The Barton County Landfill receives between 1,500 and 2,000 tons of shingles per year, Solid Waste Director Phil Hathcock reported to the Barton County Commissioners Monday morning.
Up until now, all those shingles have wound up in the Barton County Landfill’s construction and demolition waste site. But that is about to change.
How to recycle the shingles has been a hot topic nationally recently and his staff has researched options locally, Hathcock said. “We want to removed that waste stream out of the C&D.”
The solution is an agreement with Venture Corporation of Great Bend. The company will come and pick up the shingles at no cost to the county.

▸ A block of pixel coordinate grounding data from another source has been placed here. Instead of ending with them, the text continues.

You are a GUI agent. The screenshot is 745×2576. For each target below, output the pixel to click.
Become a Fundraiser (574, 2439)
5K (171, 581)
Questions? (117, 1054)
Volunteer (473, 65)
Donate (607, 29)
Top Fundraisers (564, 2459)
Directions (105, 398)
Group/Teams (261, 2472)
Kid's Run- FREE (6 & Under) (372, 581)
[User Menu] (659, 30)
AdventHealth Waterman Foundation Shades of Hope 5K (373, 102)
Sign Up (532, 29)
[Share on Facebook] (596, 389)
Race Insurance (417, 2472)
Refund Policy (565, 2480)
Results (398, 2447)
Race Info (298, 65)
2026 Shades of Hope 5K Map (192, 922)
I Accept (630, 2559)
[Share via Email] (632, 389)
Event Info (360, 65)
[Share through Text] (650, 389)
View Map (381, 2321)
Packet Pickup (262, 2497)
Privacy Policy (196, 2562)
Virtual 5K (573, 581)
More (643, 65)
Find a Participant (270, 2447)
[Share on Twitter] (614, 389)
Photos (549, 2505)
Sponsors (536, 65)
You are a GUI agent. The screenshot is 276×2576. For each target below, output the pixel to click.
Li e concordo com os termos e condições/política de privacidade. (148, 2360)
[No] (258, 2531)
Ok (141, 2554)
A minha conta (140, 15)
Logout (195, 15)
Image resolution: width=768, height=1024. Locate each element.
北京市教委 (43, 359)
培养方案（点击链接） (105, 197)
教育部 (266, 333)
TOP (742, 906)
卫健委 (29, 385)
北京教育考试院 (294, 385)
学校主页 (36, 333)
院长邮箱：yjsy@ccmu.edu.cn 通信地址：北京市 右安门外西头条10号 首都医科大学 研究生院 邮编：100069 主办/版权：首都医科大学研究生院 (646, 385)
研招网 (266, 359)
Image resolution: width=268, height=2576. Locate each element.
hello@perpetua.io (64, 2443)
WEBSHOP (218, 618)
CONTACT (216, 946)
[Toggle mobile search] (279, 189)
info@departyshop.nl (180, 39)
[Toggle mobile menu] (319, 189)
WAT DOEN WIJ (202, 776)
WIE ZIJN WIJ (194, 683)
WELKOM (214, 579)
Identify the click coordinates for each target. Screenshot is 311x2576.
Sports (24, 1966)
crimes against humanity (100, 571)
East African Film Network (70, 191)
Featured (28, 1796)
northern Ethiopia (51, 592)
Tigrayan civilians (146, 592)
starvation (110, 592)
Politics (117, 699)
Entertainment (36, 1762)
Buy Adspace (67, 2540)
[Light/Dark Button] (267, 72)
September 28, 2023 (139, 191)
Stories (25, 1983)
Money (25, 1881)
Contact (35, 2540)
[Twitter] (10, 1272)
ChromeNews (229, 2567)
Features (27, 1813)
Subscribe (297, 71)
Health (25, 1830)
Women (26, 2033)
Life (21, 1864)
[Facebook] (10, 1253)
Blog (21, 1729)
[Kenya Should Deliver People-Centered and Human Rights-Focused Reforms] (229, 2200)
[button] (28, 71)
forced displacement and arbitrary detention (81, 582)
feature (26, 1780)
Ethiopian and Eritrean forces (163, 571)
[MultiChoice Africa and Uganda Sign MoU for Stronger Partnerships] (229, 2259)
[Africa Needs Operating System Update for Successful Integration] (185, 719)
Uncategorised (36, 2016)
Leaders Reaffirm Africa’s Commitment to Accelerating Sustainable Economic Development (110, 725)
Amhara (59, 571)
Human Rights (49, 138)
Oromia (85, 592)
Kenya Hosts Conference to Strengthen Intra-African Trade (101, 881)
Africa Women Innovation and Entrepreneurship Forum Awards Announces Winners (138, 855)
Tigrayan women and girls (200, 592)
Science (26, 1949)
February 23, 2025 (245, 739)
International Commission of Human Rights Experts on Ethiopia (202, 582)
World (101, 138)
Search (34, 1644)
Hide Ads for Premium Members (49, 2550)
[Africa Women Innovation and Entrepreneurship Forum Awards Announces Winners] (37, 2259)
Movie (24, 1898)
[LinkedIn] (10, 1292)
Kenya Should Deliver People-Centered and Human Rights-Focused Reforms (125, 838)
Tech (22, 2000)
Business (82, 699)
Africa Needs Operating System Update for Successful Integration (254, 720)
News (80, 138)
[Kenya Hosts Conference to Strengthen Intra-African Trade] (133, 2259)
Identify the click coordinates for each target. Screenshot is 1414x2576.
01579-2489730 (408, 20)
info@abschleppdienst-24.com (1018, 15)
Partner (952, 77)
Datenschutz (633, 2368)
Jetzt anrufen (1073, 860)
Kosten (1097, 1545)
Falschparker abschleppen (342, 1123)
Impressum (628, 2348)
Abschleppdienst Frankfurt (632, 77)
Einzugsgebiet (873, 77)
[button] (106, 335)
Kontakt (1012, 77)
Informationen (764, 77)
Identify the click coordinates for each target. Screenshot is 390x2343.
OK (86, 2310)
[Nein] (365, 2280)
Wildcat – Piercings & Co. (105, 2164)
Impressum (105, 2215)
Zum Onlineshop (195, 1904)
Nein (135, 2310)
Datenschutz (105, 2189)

As asphalt shingles are primarily composed of oil, paving contractors frequently use ground shingles in their asphalt mix, and that is what Venture is going to do. All landfill personnel have to do is some preliminary sorting and cleaning.
“This is kind of in the infant stages now,” Hathcock said. Currently it is cost prohibitive for the county to grind and reuse the shingles for its own use, but that may change.
Barton County still generates revenue from the shingles. The landfill charges $32 per ton for all C&D trash.
The number one use of recycled shingles is to make roads, according to the Asphalt Roofing Manufacturers Association. Ground-up shingles are typically added to the pavement and in many cases may actually improve the quality.
Other uses include using the material as an input to make roofing products or road maintenance products, or to produce energy.
Asphalt roofing shingles constitute nearly two-thirds of the roofing market for both new homes and roof replacements, the Environmental Protection Agency reported. Annually, roof installation generates an estimated seven to 10 million tons of shingle tear-off waste and installation scrap nationwide.
More than 60 manufacturing plants across the U.S. generate another 750,000 to 1 million tons of manufacturing shingle waste.